If you work in healthcare IT and you’re doing research on HIPAA compliance, no one could blame you for getting confused. HIPAA can be vague, serving more as a manifesto than a set of prescriptive directions – and it doesn’t help that plenty of providers make bold promises and unrealistic guarantees to deliver a quick compliance fix.

Take it from me, there’s no such thing. Anyone who promises you a miracle product or silver bullet is trivializing the entire compliance process. You may want a quick and convenient solution (who wouldn’t?) but ultimately HIPAA compliance is achieved in just one way: getting secure. You must create a security program that addresses all the ways your organization handles sensitive medical data and PHI – and that means addressing the relevant risks with the right strategies and controls.

This may not sound all that fun. I’ll be honest with you: getting HIPAA compliant can be tough. But there’s good news and that’s the serious long-term benefits that come with building the right security program. You’ll discover a wealth of opportunities for improvement and find yourself with a stronger, higher-performing environment.

The most direct road to security starts with performing a thorough risk assessment. HIPAA’s Security Rule requires organizations to periodically conduct a thorough risk analysis, yet a 2012 series of Office of Civil Rights (OCR) audits found a widespread lack of or poorly conducted risk assessments.
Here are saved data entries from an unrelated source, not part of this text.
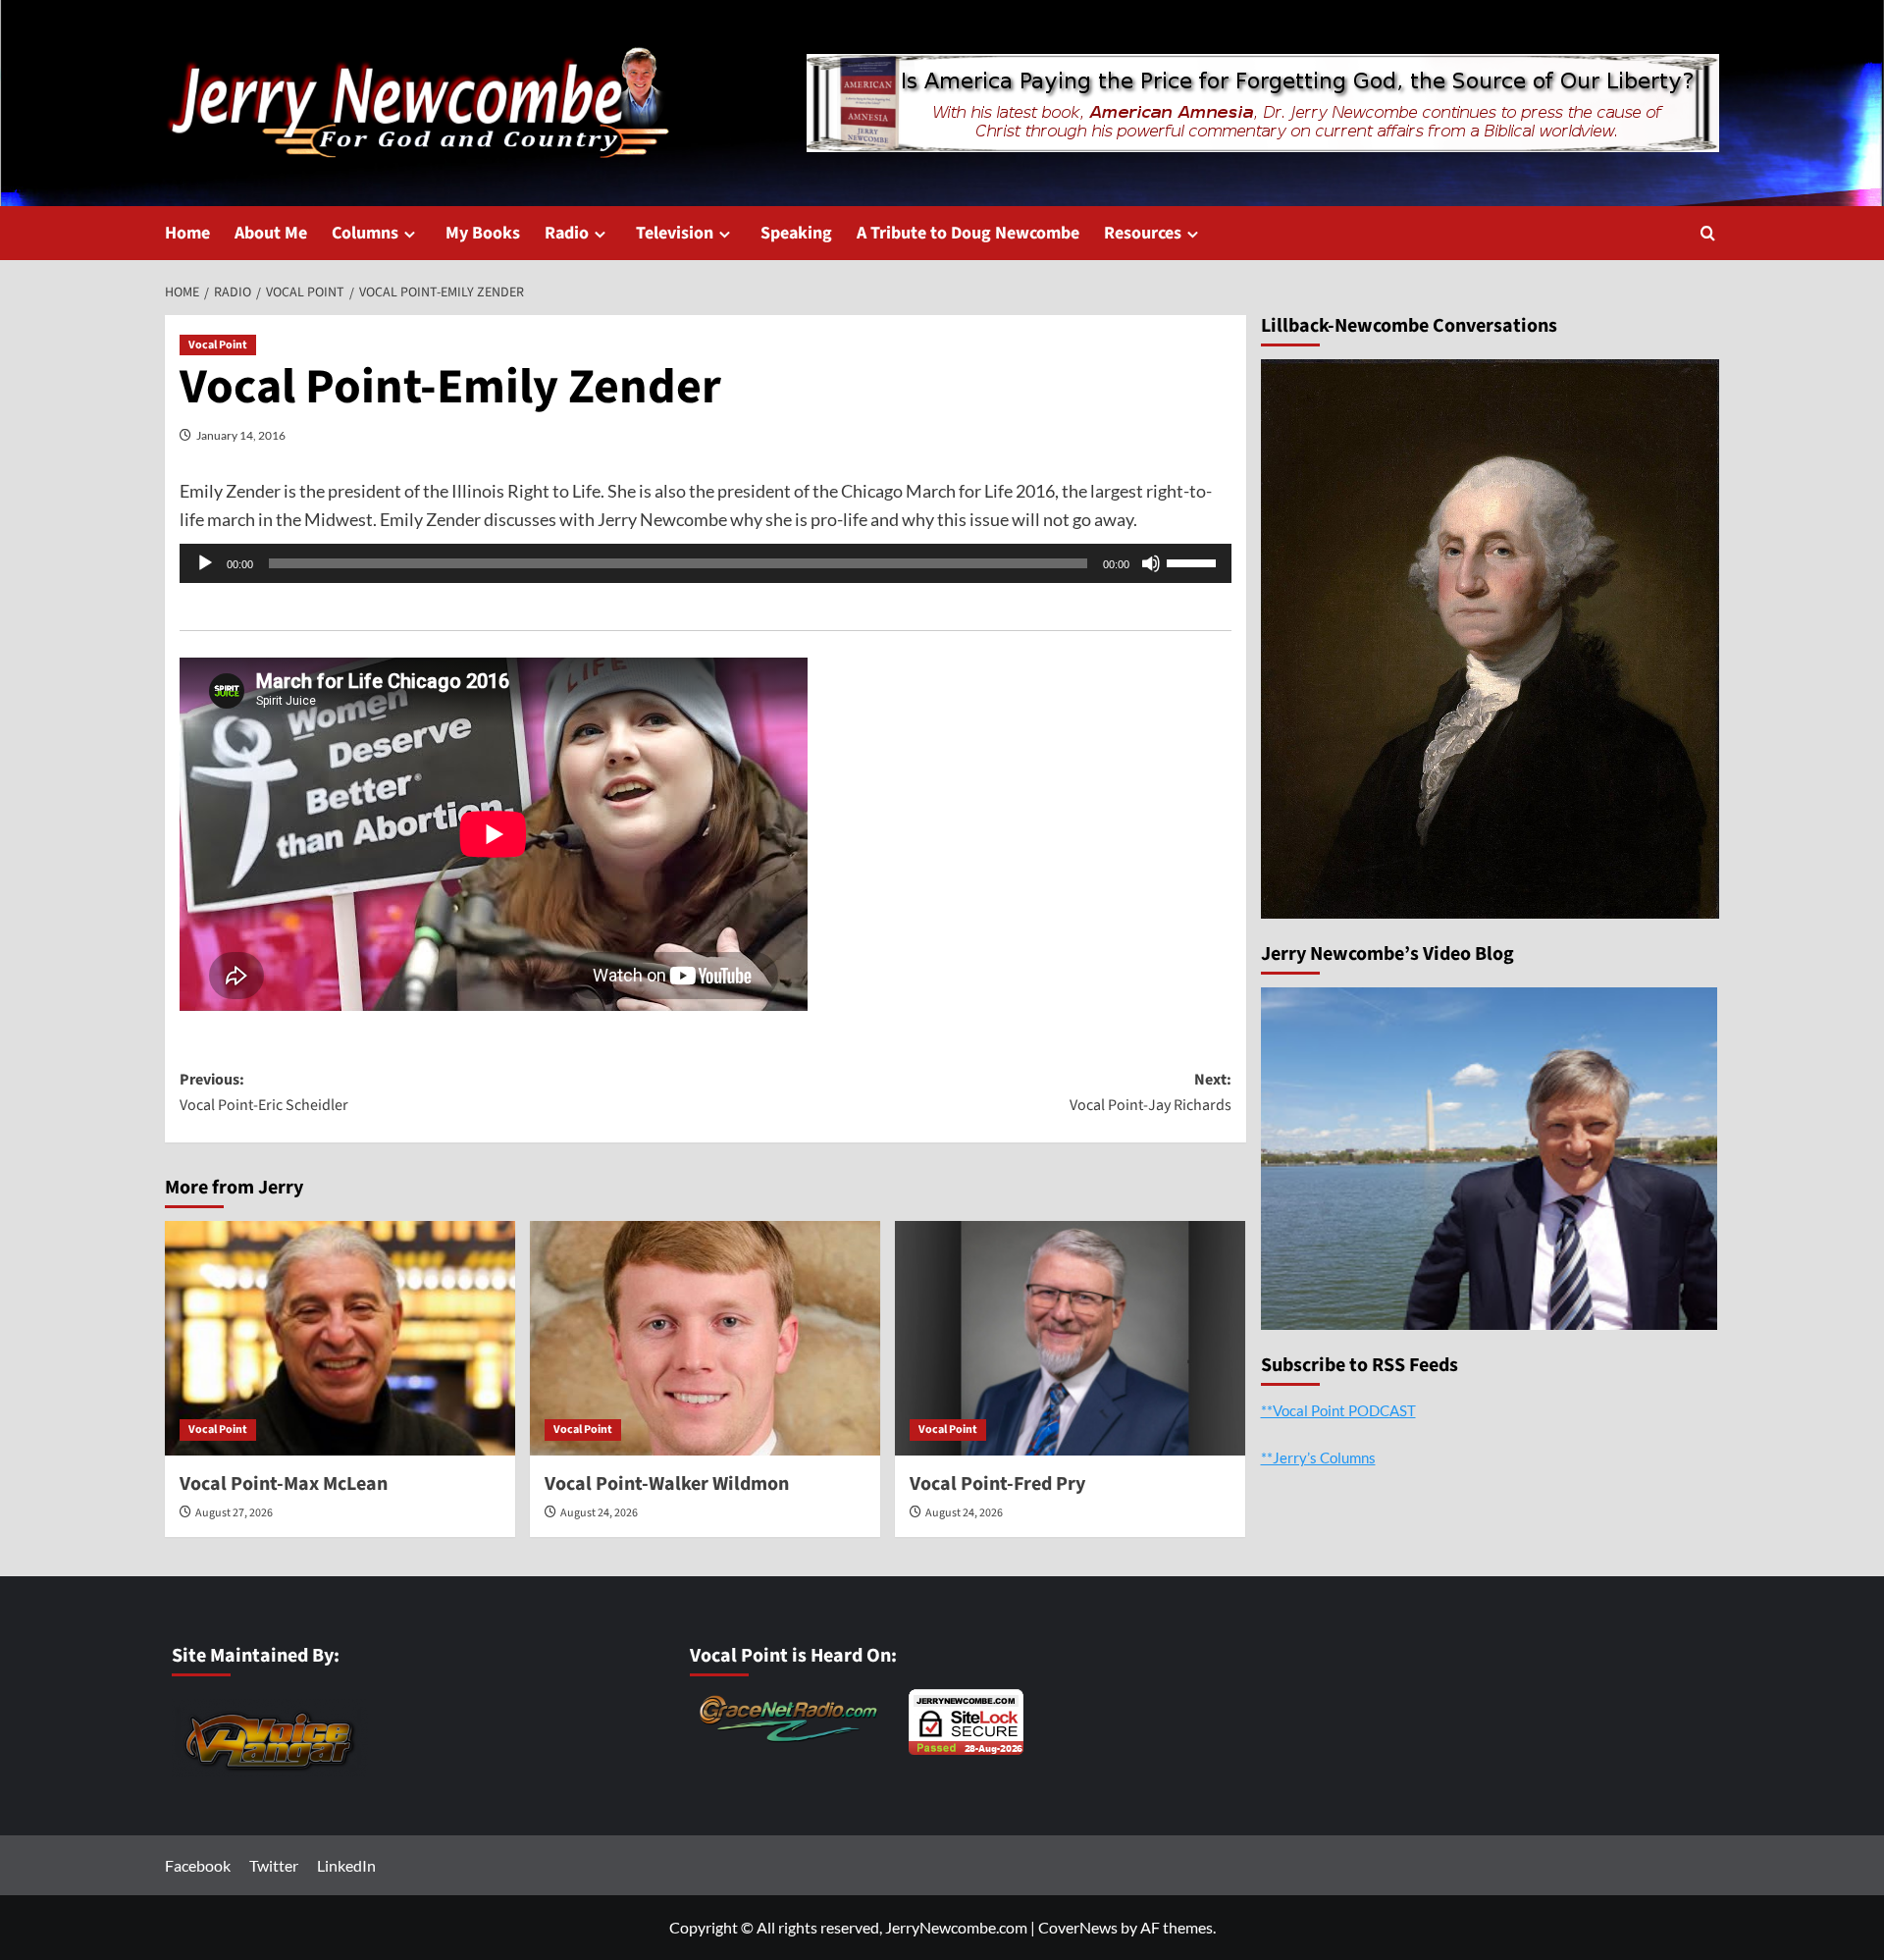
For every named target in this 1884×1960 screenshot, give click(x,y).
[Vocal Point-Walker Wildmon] (705, 1338)
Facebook (198, 1865)
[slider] (1194, 561)
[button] (1708, 233)
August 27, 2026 (234, 1513)
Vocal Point (217, 345)
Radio (567, 233)
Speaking (796, 233)
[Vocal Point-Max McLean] (340, 1338)
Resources (1142, 233)
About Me (271, 233)
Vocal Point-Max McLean (284, 1484)
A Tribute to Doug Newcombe (968, 233)
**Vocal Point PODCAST (1338, 1409)
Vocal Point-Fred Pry (997, 1484)
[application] (705, 563)
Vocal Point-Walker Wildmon (667, 1484)
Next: (1150, 1092)
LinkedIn (346, 1865)
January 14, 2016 (241, 435)
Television (674, 233)
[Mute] (1151, 563)
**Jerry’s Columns (1318, 1456)
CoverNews (1078, 1927)
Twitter (273, 1865)
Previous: (264, 1092)
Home (187, 233)
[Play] (205, 563)
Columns (365, 233)
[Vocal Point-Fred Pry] (1070, 1338)
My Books (482, 233)
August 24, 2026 (599, 1513)
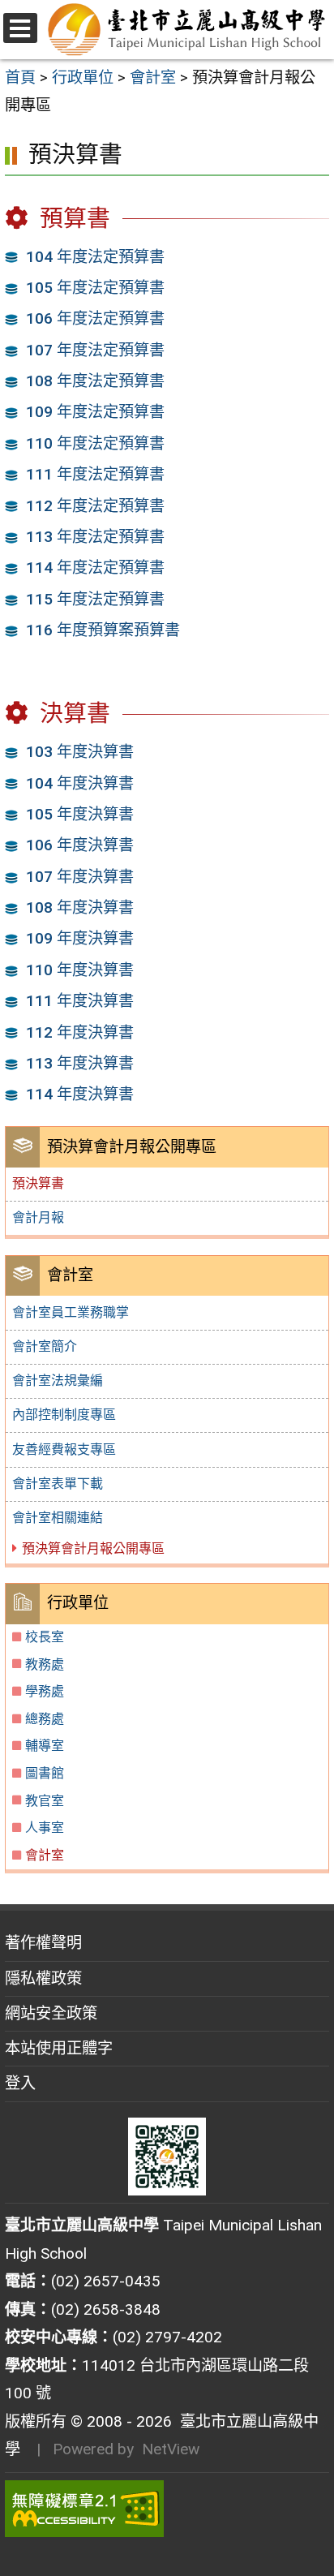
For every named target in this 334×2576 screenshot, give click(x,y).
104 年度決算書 (80, 783)
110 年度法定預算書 (95, 443)
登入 (20, 2083)
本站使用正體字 (59, 2048)
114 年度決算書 (80, 1094)
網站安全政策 (51, 2013)
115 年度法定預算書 (95, 599)
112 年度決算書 (80, 1032)
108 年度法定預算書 (95, 381)
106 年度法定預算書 (95, 318)
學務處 (44, 1691)
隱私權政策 (43, 1978)
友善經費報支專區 (64, 1449)
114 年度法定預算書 (95, 567)
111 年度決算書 (80, 1000)
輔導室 (44, 1745)
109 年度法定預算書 (95, 411)
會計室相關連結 (57, 1517)
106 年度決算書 (80, 845)
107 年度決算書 (80, 876)
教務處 (44, 1664)
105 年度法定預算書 (95, 287)
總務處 (44, 1719)
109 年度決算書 (80, 938)
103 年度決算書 (80, 751)
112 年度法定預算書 (95, 506)
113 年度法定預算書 (95, 536)
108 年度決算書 (80, 907)
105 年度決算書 (80, 814)
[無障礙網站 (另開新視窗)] (167, 2508)
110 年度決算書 (80, 970)
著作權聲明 (43, 1942)
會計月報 (38, 1217)
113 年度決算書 (80, 1063)
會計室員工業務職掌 (70, 1312)
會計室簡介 (44, 1346)
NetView (170, 2449)
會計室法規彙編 (57, 1380)
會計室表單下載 (57, 1483)
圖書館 (44, 1773)
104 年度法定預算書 (95, 256)
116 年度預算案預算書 (103, 630)
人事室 (44, 1827)
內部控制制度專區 (64, 1414)
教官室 (44, 1800)
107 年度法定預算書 (95, 350)
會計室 (44, 1855)
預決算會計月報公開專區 (93, 1548)
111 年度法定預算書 (95, 474)
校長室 (44, 1637)
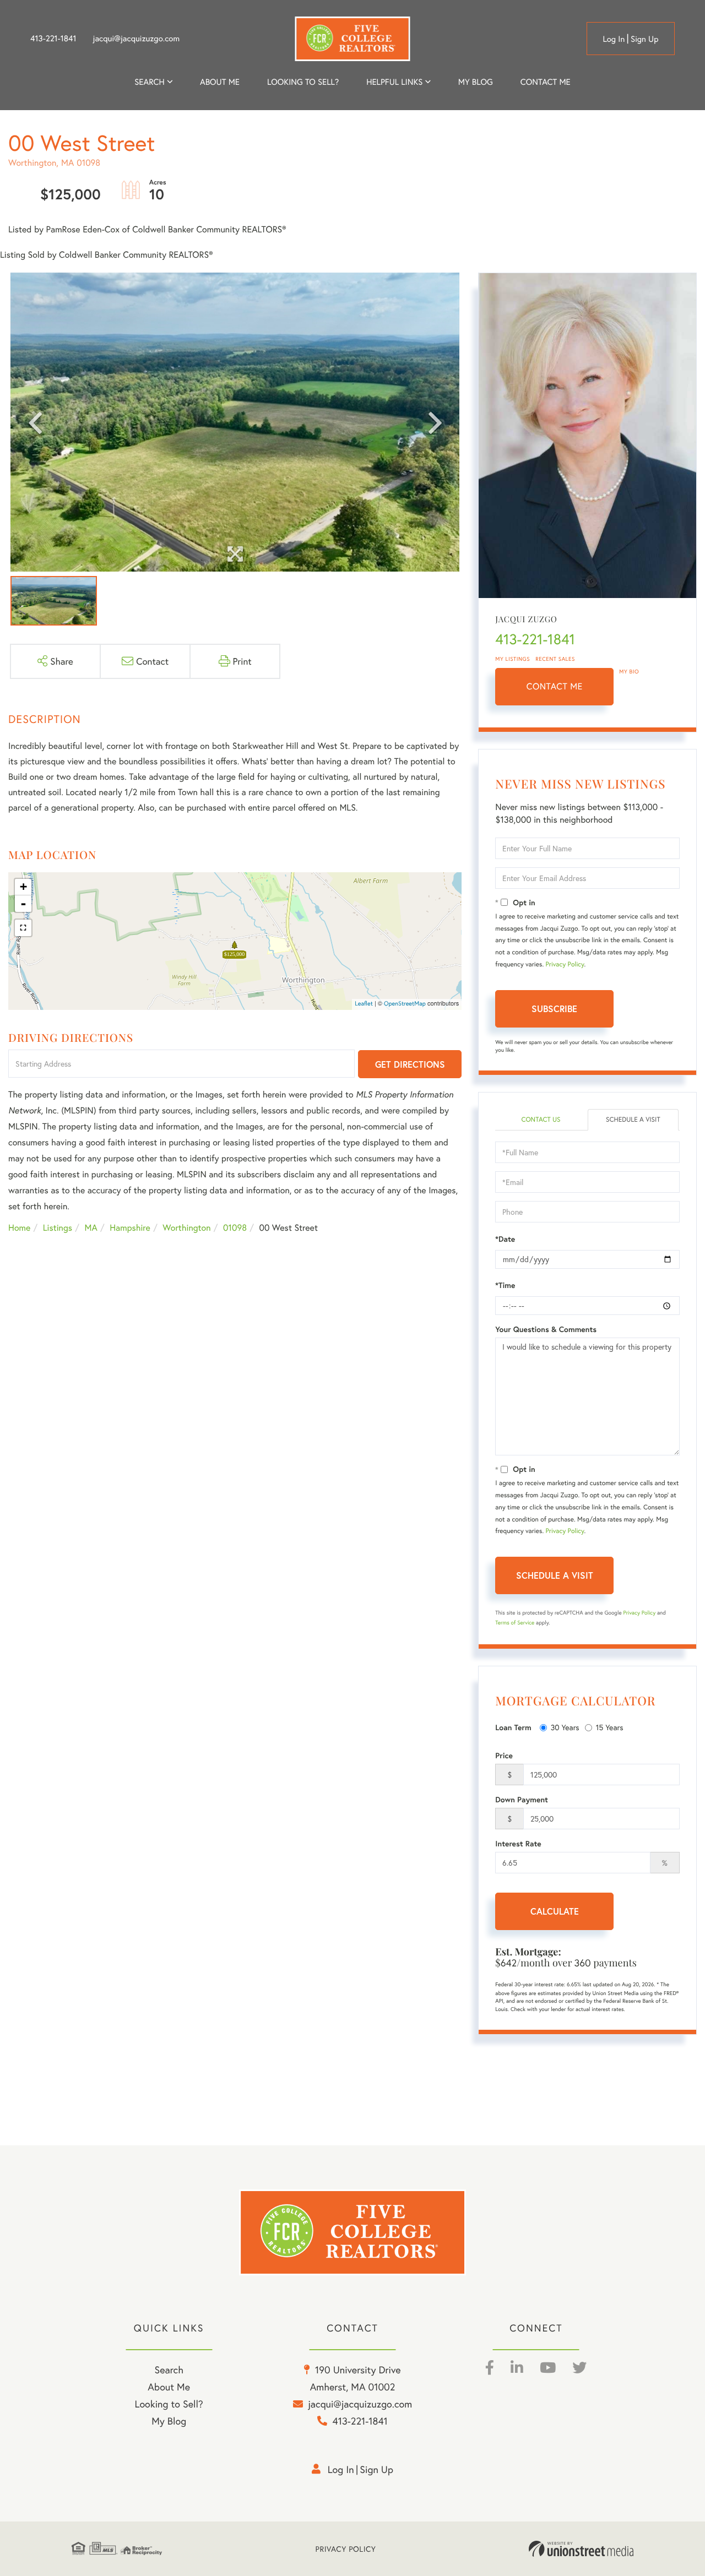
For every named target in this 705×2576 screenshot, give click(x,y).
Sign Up (645, 39)
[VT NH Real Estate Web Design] (581, 2549)
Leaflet (364, 1004)
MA (91, 1227)
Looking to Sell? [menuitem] (303, 82)
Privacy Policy (565, 964)
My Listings (512, 658)
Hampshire (130, 1227)
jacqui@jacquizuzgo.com (136, 39)
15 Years (609, 1727)
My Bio (629, 671)
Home (19, 1227)
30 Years (565, 1727)
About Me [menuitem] (169, 2386)
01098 (235, 1227)
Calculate (554, 1911)
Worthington (186, 1227)
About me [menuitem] (220, 82)
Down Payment (521, 1800)
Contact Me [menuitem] (545, 82)
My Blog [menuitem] (475, 82)
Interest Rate (518, 1844)
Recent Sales (555, 658)
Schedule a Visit (633, 1120)
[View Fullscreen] (23, 928)
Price (504, 1755)
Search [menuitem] (149, 82)
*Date (505, 1239)
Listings (57, 1227)
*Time (505, 1285)
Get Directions (410, 1064)
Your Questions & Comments (545, 1329)
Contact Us (540, 1120)
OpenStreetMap (405, 1004)
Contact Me (555, 686)
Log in (614, 39)
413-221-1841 (53, 39)
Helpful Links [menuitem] (394, 82)
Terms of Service (514, 1622)
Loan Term (513, 1727)
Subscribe (554, 1008)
Why? My guess is many organizations just aren’t sure of how to perform one – and they may not realize how much a good risk assessment can strengthen their business.

If that sounds familiar, I’d recommend using a good risk assessment framework like NIST 800-30, FAIR or OCTAVE. But you’ll still need to understand the basic steps for an effective risk analysis, so let’s go over those now.

Your first step is conducting a broad overview of your organization. Consider your processes for creating, accessing and storing PHI, and document all of them, including their purposes, diagrams of the data flows and the roles people play in handling the data. Not only is this a vital element in compliance, you’ll find new ways to improve your systems.

After that, you want to look at all possible threats, including natural threats such as floods or earthquakes, intentional human attacks, and environmental threats such as power outages or leakages. Assess the likelihood of any of these occurring and the severity of the impact if they did; make sure you factor in the number of people impacted, the financial cost of the impact, any impact on patient care, and the impact to your brand reputation. After that, prioritize the risks based on the combination of impact and likelihood and then identify and document your mitigation options. Come up with corrective actions to mitigate each risk and be sure to cover everything – from protecting paper medical records from fire to encrypting data access, storage and backup to adopting safe personnel screening processes, you need to address all data-related risks. You also need to understand and add the cost of each mitigation option so that you can determine how to approach mitigation of your risks.

In terms of approaching your risk, remember that you have three options: to treat it, accept it as part of the cost of doing business or transfer it. You can transfer risk through taking our cyber risk insurance or engaging a provider to assist you. The latter will go far in reducing your responsibility and scope, which is why it’s such a popular option. But be careful when choosing your provider and be sure they demonstrate not only their compliance with HIPAA requirements but how what they do actually help you achieve your compliance goals.

Hopefully this was a good start to dispelling confusion on what’s involved in HIPAA compliance.